#### What you have to do
The records are to be copied word for word, and the pictures dropped.

Stored records:
"""
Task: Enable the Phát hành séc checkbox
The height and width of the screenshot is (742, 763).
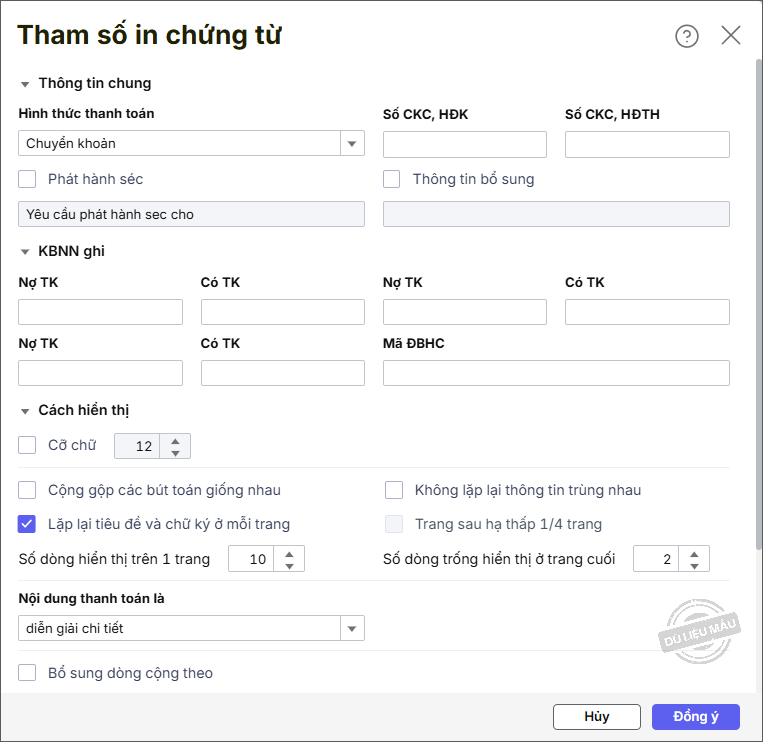Action: click(x=27, y=179)
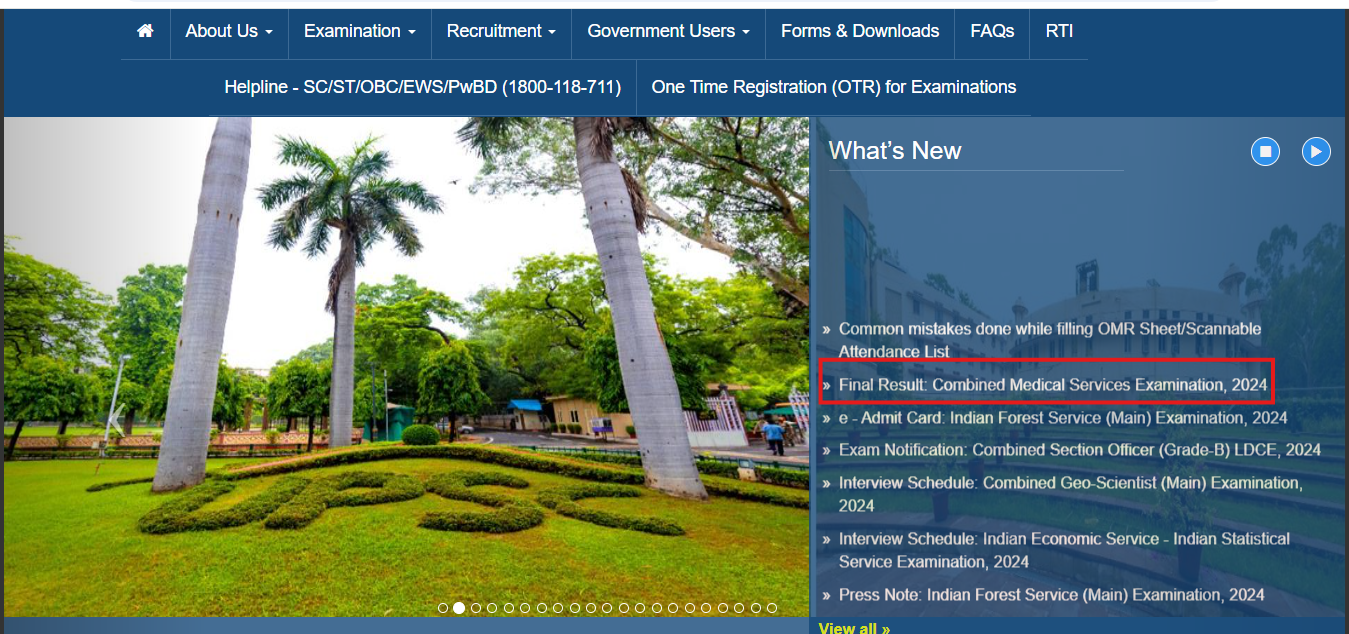This screenshot has height=634, width=1349.
Task: Click the 'View all' link below What's New
Action: 853,627
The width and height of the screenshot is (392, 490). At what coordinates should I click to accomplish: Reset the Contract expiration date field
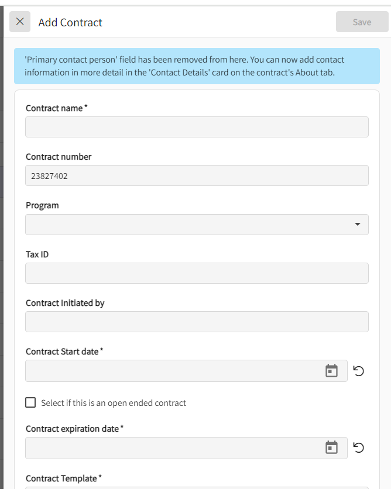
"""
#### Output
Task: Enable the Phát hành séc checkbox
The height and width of the screenshot is (742, 763).
Action: click(x=27, y=179)
This screenshot has height=634, width=1349.
Task: Click the 'View all' link below What's New
Action: 853,627
The width and height of the screenshot is (392, 490). At what coordinates should I click to accomplish: Reset the Contract expiration date field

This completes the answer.